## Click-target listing
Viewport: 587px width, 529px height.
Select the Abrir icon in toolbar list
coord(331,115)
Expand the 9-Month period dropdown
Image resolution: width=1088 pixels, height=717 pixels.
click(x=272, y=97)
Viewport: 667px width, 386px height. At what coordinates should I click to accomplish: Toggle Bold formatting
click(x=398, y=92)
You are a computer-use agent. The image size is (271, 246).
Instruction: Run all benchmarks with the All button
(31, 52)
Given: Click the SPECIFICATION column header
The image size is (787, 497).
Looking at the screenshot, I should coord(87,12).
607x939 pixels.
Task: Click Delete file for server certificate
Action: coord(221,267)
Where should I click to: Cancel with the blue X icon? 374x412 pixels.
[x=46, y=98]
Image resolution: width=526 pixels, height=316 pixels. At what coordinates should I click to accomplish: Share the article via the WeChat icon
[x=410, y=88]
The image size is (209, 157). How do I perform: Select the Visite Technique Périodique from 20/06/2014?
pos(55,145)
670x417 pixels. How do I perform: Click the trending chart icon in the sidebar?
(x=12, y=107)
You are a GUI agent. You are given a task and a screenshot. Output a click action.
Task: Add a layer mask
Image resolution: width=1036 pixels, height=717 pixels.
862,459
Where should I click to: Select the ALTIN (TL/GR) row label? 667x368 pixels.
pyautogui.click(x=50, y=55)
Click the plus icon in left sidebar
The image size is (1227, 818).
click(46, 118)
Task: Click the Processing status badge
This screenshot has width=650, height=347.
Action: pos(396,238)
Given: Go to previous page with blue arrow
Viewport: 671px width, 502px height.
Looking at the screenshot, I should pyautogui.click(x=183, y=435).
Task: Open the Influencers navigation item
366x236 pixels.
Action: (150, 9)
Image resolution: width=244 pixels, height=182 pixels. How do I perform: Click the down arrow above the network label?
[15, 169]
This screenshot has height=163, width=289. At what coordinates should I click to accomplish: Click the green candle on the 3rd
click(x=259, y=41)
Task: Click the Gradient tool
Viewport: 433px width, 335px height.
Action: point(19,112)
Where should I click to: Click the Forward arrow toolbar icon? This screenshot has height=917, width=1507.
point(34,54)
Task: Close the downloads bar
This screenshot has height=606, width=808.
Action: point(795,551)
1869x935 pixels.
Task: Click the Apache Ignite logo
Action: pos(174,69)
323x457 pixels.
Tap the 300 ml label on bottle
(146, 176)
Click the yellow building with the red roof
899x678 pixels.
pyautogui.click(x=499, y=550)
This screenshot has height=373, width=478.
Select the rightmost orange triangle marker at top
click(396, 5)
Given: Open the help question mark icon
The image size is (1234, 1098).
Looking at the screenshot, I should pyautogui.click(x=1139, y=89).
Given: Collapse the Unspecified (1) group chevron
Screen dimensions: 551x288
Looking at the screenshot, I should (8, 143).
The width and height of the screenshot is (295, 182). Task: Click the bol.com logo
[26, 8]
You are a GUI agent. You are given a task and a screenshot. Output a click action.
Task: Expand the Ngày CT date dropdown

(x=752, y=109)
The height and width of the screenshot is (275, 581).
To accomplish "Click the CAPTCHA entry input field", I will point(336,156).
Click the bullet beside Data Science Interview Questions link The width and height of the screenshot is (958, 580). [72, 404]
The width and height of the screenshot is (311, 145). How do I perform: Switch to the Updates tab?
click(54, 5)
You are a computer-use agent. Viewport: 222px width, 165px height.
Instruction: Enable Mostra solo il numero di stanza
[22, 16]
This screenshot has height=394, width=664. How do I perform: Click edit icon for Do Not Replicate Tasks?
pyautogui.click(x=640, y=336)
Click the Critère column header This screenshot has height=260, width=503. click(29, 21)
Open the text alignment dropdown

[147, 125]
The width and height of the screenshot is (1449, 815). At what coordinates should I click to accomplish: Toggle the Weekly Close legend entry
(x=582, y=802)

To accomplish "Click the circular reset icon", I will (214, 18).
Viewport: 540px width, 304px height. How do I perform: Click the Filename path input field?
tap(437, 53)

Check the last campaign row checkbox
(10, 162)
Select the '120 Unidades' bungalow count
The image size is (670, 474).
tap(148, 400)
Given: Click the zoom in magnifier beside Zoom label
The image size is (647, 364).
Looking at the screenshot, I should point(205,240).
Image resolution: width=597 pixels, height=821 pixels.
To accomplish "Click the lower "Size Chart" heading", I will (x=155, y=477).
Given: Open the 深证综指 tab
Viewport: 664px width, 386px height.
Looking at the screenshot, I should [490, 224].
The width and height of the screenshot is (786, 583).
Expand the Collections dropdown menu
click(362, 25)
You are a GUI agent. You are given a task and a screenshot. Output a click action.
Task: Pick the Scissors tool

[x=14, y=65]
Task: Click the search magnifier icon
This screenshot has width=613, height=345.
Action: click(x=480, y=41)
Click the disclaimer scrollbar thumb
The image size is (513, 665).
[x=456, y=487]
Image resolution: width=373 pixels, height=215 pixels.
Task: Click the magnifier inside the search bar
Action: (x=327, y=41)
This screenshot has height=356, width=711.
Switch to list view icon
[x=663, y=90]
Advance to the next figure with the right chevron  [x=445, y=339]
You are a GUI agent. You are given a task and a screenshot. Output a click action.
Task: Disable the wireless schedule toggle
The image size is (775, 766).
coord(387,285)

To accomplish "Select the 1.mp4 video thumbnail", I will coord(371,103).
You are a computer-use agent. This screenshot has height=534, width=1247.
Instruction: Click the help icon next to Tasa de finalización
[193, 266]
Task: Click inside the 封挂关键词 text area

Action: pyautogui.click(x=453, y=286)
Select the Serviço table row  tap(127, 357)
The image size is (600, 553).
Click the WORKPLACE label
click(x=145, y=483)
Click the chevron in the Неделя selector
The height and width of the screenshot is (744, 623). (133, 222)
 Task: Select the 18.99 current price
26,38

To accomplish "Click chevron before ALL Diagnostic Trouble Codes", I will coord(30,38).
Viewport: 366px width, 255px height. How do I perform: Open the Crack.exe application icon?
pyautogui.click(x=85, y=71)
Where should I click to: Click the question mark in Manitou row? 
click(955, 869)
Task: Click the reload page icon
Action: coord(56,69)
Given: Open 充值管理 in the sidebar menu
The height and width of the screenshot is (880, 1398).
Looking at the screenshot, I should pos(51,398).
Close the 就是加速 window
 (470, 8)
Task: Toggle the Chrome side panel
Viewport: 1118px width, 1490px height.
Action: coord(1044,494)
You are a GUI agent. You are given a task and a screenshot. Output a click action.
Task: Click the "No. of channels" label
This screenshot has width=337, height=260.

## BRIEF
Copy out the lines of the listing above, from its first line through the line containing "click(46, 118)".

## RESPONSE TO THE EXERCISE
Viewport: 587px width, 529px height.
Select the Abrir icon in toolbar list
coord(331,115)
Expand the 9-Month period dropdown
Image resolution: width=1088 pixels, height=717 pixels.
click(x=272, y=97)
Viewport: 667px width, 386px height. At what coordinates should I click to accomplish: Toggle Bold formatting
click(x=398, y=92)
You are a computer-use agent. The image size is (271, 246).
Instruction: Run all benchmarks with the All button
(31, 52)
Given: Click the SPECIFICATION column header
The image size is (787, 497).
Looking at the screenshot, I should coord(87,12).
607x939 pixels.
Task: Click Delete file for server certificate
Action: coord(221,267)
Where should I click to: Cancel with the blue X icon? 374x412 pixels.
[x=46, y=98]
Image resolution: width=526 pixels, height=316 pixels. At what coordinates should I click to accomplish: Share the article via the WeChat icon
[x=410, y=88]
The image size is (209, 157). How do I perform: Select the Visite Technique Périodique from 20/06/2014?
pos(55,145)
670x417 pixels. How do I perform: Click the trending chart icon in the sidebar?
(x=12, y=107)
You are a GUI agent. You are given a task and a screenshot. Output a click action.
Task: Add a layer mask
Image resolution: width=1036 pixels, height=717 pixels.
862,459
Where should I click to: Select the ALTIN (TL/GR) row label? 667x368 pixels.
pyautogui.click(x=50, y=55)
Click the plus icon in left sidebar
The image size is (1227, 818).
click(46, 118)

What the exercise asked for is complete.